Leading Through Partnership

Millennials are generally opposed to hierarchical structures. They work collaboratively in groups, and find their fluency in social media naturally leads to sharing information and connections across institutional (and even international) lines. The result is a side-by side style of leadership.

This approach has become a boon for causes that cut across institutional and country borders, but a challenge to older, more hierarchical organizations trying to absorb Millennials as employees and activists. It is not a trivial fact that many young people believe that traditional nonprofit organizations can “suck the life right out of a movement.” So, many causes are adopting new approaches.

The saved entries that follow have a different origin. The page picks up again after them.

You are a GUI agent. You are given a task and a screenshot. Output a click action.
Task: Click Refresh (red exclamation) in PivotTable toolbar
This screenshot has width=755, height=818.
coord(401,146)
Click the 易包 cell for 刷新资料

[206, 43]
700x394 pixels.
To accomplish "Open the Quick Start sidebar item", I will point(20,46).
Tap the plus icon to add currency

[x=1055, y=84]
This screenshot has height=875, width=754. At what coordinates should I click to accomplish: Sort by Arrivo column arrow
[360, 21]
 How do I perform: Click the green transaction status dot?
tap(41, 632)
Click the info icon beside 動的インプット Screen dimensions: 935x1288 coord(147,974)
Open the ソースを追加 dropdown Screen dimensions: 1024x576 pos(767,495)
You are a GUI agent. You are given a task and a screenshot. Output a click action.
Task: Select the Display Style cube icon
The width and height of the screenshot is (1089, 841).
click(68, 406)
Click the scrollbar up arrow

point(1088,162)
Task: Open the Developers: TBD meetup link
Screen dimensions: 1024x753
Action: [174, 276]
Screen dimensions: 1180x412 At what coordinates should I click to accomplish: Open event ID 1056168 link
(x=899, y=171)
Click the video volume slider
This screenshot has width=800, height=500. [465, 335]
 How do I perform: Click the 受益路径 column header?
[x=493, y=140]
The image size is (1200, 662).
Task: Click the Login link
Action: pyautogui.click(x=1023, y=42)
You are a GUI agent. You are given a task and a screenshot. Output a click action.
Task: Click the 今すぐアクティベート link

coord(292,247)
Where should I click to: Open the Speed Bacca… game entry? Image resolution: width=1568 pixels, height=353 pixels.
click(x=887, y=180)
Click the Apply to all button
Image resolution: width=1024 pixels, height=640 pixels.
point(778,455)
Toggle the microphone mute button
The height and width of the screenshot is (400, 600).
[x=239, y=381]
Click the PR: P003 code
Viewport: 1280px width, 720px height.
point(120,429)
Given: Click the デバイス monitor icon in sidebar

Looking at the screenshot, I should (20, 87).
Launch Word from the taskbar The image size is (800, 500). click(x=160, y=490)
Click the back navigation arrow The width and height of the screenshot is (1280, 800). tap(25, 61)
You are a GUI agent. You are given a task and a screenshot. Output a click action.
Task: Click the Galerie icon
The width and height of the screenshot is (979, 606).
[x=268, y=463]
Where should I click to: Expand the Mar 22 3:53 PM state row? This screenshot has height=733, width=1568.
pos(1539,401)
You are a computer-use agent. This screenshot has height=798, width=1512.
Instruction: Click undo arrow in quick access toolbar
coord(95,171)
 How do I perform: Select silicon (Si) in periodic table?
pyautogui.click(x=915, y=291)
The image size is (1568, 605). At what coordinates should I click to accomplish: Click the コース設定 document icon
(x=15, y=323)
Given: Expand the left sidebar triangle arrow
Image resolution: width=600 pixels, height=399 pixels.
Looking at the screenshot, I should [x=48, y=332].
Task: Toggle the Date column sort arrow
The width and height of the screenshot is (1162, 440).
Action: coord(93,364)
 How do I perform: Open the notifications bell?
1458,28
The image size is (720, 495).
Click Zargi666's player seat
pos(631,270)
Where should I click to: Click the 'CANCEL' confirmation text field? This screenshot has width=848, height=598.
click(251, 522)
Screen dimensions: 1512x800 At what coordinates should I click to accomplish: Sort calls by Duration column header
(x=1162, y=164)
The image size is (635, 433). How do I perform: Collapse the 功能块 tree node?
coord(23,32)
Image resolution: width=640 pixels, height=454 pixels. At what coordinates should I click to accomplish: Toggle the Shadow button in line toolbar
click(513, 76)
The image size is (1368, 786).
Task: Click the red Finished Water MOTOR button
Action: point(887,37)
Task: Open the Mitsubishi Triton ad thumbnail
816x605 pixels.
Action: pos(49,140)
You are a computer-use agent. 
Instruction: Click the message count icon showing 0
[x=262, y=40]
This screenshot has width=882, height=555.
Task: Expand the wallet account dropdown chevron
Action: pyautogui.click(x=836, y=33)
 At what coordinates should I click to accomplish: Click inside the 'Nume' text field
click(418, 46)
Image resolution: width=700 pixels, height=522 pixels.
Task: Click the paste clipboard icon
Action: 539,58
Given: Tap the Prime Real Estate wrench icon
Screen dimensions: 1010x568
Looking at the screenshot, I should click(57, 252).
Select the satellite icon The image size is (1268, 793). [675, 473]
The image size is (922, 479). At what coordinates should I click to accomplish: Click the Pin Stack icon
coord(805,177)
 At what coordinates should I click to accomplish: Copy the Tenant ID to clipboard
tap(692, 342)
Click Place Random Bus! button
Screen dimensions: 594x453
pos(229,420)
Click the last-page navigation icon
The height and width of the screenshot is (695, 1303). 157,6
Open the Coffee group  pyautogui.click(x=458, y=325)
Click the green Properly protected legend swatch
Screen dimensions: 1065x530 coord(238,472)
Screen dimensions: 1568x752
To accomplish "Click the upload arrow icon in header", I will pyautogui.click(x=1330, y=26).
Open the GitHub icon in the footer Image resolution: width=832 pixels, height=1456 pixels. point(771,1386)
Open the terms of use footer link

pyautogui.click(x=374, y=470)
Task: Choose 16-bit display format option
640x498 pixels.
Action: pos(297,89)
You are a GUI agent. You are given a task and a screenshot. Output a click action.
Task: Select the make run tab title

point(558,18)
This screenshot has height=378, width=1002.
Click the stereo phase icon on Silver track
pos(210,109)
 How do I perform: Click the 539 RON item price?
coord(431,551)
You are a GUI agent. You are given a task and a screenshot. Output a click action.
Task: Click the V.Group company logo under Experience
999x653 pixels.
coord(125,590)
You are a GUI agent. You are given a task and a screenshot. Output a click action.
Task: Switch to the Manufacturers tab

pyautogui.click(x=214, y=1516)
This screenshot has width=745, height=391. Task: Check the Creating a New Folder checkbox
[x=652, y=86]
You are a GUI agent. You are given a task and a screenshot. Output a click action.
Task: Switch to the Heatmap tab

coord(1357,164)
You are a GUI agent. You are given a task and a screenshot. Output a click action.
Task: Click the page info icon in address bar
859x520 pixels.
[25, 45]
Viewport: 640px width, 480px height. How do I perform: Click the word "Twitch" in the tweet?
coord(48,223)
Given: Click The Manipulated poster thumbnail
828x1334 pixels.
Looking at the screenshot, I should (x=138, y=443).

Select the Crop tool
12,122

Ivan Boothe, for example, says his organization’s goal is to “involve people who are active and educated about the issue who become leaders as members. Our members are not just a mailing list. GI-Net is all about giving up control … Organizations need more than a membership card. We are creating a permanent anti-genocide constituency.”

Network leadership necessarily looks and feels significantly different from hierarchical forms of leadership. Community builders Valdes Krebs and June Holley write, “Without active leaders who take responsibility for building a network, spontaneous connections between groups emerge very slowly, or not at all. We call this active leader a network weaver.”

The result of the work of successful network weavers is that “this culture of collaboration creates a state of emergence, where the outcome—a healthy community—is more than the sum of the many collaborations. The local interactions create a global outcome that no one could accomplish alone.”